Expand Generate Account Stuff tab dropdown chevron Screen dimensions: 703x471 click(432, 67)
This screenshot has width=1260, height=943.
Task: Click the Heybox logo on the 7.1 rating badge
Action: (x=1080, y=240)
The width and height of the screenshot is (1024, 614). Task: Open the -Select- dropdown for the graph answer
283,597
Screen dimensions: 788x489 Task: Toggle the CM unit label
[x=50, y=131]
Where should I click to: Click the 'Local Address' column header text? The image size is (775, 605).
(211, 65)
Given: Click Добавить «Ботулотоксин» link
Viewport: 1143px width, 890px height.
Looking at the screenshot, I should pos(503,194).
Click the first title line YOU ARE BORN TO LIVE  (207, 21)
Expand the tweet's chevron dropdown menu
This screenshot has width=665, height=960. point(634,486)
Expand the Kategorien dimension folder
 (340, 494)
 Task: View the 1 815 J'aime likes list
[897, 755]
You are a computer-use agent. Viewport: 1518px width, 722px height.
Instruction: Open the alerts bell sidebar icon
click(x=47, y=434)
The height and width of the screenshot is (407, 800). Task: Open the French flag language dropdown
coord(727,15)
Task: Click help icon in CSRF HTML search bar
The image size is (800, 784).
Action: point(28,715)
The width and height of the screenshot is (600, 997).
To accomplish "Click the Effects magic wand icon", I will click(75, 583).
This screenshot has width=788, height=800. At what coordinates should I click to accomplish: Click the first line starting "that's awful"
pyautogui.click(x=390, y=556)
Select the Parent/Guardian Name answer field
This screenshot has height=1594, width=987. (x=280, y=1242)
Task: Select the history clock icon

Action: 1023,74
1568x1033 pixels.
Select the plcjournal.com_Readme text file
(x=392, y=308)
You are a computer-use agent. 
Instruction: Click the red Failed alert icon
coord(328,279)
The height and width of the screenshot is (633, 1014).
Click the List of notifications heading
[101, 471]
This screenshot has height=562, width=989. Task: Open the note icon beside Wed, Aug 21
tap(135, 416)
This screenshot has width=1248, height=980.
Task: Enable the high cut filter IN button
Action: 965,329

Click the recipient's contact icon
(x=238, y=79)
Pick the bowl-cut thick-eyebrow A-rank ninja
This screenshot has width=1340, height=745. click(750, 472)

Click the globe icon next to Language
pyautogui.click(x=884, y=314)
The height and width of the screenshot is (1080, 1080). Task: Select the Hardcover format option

**About this task**
Give nothing but the count of lines in the listing above that hold the string "computer".

**The completed task**
2